KfW economist Norbert Irsch told the Maeil Gyeongje that South Korea that while German unification was a political success, it caused a lot of economic headaches. To avoid or lessen these problems, Korea should begin making detailed plans for reunification and, most importantly, make sure said reunification takes place slowly.

Like over a full generation—30 years—slowly.

He also advised that structures be created so that everyone involved—South Korea, North Korea and the surrounding powers—benefits economically as the two Koreas prepare to reunify. In particular, he liked the pipeline project that would take gas from Russia to South Korea through the North.

Marmot’s Note: It would be nice if the South got the time to prepare. Unfortunately, I don’t think North Korea’s going to be with us for much longer, and North Korea’s peculiarities make it difficult to build mutually beneficial structures at any rate. South Korea’s probably going to have reunification forced upon it sooner rather than later—in the short to medium term, it’s most likely going to be a mess. On the bright side, in the long term, we’re all dead anyway.

About the author: Just the administrator of this humble blog.

  • SomeguyinKorea

    Well, that was essentially what the Sunshine Policy was supposed to do, right? And what did it accomplish? It lined the pockets of Kim Jong-il with more gold.

  • Keyser Soze

    Amen to Someguy’s comment.

    Having lived in Germany at the time of re-unification and an eyewitness to that history, I must add concerning a “slow reunification”:

    “That dog won’t hunt!”

    When the wall fell, it happened among tremendous unrest in the DDR, to the point where Gorbachev had to order Soviet troops to contain the once allied East German within their barracks. Berliners were shouting “Wir sind das Volk!” in the streets in Berlin at the risk of being rounded up by the Stasi’s or executed en masse on the spot. The people of East Berlin tore down the wall, not the US Army, nor the Russians, nor the diplomats, but the common man, “Hans Biedermeier” (or Joe Six-pack if you will)

    At the time, it appeared there was some attempt by the Bundesrepublik to slow unification down a bit, but that was not to be. Lothar de Maiziere was elected (the only free election in DDR history) as the last East German chancellor with the clear mandate to re-unify with the West.

    Slow re-unification? Forget it, the Ossi’s were in no mood for that and would have gladly taken to the streets against the Bundesregierung had unification been stalled.

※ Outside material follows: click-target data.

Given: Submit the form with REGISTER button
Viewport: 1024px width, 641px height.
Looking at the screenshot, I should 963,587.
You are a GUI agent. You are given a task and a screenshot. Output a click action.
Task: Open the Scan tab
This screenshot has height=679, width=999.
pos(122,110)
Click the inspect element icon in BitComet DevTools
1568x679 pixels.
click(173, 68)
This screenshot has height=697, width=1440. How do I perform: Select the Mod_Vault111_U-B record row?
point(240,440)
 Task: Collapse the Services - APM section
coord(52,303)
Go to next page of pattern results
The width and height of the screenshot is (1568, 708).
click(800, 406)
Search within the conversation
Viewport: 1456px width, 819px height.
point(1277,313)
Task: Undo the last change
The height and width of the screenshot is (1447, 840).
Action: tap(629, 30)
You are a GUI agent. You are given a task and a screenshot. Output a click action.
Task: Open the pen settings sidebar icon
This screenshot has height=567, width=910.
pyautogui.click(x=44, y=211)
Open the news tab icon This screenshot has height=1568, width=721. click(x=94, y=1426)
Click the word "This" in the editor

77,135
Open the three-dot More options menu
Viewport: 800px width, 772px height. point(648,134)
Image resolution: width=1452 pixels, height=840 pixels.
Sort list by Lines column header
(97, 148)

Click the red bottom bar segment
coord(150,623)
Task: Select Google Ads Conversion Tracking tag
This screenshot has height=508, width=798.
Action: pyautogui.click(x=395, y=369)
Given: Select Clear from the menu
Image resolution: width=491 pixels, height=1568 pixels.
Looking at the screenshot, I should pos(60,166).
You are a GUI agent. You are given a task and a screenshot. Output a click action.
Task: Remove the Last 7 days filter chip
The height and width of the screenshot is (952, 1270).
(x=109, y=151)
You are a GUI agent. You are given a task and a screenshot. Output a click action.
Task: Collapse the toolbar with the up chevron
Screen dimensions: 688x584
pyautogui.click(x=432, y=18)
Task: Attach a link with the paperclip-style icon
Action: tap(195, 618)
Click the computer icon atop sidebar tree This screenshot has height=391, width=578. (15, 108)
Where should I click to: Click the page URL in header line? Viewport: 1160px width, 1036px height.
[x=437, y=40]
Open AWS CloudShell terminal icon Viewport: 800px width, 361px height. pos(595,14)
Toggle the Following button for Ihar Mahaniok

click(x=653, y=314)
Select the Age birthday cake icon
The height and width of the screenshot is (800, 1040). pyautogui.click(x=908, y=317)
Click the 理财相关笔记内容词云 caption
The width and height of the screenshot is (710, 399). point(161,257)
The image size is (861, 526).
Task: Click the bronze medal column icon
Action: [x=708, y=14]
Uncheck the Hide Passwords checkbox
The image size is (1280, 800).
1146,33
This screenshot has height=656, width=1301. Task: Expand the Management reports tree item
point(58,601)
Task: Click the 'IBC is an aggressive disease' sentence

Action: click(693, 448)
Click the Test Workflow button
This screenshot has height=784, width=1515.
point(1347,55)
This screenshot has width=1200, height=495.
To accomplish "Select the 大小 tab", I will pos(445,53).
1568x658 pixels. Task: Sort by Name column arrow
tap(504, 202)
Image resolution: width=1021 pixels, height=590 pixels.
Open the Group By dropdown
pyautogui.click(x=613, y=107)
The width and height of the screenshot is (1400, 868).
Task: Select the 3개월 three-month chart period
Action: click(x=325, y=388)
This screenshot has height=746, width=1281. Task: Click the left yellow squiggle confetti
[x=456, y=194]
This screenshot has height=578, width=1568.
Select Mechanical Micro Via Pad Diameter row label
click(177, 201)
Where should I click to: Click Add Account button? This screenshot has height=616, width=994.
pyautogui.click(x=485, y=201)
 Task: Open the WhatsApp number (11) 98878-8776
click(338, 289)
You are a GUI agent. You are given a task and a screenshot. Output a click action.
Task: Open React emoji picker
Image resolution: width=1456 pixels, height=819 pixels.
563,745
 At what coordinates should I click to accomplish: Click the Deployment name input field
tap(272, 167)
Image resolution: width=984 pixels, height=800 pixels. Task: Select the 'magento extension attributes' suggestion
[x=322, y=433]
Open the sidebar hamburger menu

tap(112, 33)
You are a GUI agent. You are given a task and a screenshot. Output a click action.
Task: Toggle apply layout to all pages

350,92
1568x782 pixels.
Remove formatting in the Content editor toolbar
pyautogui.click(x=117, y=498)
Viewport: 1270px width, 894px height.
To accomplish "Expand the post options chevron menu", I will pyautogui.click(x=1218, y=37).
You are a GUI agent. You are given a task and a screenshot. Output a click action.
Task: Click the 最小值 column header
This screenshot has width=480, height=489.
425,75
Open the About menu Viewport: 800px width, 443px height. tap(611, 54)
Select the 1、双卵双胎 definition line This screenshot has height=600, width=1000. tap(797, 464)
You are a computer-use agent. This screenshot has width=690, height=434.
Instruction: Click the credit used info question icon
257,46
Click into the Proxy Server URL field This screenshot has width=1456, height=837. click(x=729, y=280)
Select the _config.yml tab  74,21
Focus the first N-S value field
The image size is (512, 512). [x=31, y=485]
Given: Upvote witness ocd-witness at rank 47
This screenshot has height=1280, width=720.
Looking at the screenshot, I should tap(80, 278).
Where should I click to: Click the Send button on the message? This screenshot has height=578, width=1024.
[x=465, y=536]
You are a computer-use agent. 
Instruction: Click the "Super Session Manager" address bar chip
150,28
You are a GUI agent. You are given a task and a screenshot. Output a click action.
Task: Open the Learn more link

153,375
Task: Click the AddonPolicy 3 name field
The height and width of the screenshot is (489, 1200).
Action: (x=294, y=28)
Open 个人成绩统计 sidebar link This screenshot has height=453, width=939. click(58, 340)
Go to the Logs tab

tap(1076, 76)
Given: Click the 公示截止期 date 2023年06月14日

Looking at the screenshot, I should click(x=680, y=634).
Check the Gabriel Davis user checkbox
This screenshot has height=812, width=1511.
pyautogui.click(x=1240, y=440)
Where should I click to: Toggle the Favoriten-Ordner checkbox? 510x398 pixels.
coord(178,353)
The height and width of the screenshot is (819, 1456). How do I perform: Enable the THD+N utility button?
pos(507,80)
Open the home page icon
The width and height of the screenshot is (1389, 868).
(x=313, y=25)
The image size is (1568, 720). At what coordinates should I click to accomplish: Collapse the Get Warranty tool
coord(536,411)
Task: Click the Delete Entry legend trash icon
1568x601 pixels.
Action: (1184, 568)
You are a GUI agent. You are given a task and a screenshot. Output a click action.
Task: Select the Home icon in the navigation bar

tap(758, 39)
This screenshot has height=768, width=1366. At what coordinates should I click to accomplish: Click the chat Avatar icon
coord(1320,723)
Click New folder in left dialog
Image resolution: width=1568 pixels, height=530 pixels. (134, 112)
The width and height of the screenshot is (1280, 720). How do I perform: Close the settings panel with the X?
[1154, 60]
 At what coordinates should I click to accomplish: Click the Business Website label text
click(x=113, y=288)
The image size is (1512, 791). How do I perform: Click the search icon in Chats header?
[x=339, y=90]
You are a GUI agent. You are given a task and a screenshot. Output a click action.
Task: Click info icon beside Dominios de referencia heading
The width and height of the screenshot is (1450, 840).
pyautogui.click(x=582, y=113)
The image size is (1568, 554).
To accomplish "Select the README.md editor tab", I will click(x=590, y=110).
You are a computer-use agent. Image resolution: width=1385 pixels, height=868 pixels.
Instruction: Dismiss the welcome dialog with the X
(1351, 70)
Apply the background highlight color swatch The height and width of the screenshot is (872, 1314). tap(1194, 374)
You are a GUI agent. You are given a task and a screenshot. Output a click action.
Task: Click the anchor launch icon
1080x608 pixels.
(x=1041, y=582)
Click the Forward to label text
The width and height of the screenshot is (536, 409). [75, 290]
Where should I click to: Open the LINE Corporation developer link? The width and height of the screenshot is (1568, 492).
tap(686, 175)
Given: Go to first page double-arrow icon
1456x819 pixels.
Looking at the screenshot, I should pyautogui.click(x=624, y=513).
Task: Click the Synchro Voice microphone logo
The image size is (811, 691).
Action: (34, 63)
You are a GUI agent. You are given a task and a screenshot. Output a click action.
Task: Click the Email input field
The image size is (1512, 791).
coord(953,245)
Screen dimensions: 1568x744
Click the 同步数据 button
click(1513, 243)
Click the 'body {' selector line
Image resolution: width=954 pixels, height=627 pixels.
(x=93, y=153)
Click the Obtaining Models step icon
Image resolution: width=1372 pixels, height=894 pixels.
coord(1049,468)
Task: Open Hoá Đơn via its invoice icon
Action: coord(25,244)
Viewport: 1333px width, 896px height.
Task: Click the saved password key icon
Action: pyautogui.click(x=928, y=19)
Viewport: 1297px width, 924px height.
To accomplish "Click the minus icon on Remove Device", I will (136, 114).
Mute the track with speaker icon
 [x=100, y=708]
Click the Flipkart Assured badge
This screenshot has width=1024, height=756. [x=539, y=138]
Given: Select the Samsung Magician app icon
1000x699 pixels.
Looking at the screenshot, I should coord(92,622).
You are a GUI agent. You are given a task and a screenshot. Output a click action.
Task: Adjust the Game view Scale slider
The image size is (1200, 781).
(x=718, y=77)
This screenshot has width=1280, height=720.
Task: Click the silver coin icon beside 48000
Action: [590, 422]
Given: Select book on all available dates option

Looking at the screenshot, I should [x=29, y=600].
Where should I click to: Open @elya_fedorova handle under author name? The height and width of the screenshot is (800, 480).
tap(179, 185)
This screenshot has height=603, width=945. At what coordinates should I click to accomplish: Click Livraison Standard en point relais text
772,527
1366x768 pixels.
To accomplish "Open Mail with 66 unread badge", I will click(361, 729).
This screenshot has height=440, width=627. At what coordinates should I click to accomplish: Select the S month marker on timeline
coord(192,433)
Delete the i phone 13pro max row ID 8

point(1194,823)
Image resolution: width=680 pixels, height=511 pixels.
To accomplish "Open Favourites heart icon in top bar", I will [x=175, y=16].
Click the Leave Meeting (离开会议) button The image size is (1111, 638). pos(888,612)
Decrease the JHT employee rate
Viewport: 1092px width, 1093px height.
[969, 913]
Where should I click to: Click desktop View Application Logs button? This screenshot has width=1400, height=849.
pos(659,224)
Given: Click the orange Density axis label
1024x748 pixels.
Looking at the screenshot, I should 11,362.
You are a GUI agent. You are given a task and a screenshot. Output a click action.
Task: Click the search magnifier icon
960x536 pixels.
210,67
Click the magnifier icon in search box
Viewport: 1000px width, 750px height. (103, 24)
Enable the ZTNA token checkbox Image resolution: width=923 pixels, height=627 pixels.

    I cannot imagine any other outcome other than the way events actually played out. The Germans can wish in hindsight for a “slower” unification, but I submit that would be a total, absolute, Ivory-Tower pipedream!

    Could the West have planned better for unification? Maybe, maybe not. Much concerning the reunification was undertaken in a very orderly manner, (for instance; the Deutschmark to Ostmark swap) which was evident of some advance planning. Furthermore, West Germany actively pursued Ostpolitik for years before unification. The Germans are planners by nature, but the events of 1989-90 were bigger than any possible plan.

    Agreed, the Koreans should plan for re-unification now, and hopefully it’ll be a better plan than “Four Rivers” or “Saemangeum”. The CURRENT treatment of refugees from the North does not bode well for the South’s ability to accommodate unification.

    A slow unification? Don’t Bogart that joint, my friend, pass it over, because you’re smoking some really good stuff!!!!!